PROBLEM >>
Rewrite the lines from the start of the material through the line containing "coord(255,711)", putting "button" where "link" stands and leaving everything else as it is.

-------- EXTRACTED INFORMATION

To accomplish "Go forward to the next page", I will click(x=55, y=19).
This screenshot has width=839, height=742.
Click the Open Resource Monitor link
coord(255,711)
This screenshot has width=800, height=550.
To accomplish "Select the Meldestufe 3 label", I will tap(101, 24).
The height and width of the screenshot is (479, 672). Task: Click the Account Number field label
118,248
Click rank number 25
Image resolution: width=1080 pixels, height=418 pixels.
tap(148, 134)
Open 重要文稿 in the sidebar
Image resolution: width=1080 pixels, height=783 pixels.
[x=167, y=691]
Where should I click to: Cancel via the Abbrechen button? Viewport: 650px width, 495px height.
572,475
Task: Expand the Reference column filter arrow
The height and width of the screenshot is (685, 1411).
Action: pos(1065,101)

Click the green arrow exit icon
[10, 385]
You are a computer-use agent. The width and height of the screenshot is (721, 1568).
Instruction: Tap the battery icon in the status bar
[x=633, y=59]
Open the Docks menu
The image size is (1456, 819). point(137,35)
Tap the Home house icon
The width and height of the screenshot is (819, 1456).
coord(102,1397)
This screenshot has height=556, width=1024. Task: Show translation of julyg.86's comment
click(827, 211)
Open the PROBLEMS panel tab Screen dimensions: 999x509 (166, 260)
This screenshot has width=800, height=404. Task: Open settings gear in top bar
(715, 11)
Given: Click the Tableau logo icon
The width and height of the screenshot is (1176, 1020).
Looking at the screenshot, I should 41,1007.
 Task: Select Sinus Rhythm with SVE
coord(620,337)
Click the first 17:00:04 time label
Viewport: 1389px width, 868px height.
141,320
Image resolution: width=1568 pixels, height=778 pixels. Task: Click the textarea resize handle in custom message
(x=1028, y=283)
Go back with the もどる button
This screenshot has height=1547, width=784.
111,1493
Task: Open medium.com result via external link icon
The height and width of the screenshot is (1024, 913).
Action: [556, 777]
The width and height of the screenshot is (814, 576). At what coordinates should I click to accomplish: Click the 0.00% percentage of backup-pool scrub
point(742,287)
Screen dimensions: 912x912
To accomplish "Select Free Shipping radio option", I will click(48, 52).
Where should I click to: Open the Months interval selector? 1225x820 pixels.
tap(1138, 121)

----------------

EXPECTED ANSWER >>
To accomplish "Go forward to the next page", I will click(x=55, y=19).
This screenshot has width=839, height=742.
Click the Open Resource Monitor button
coord(255,711)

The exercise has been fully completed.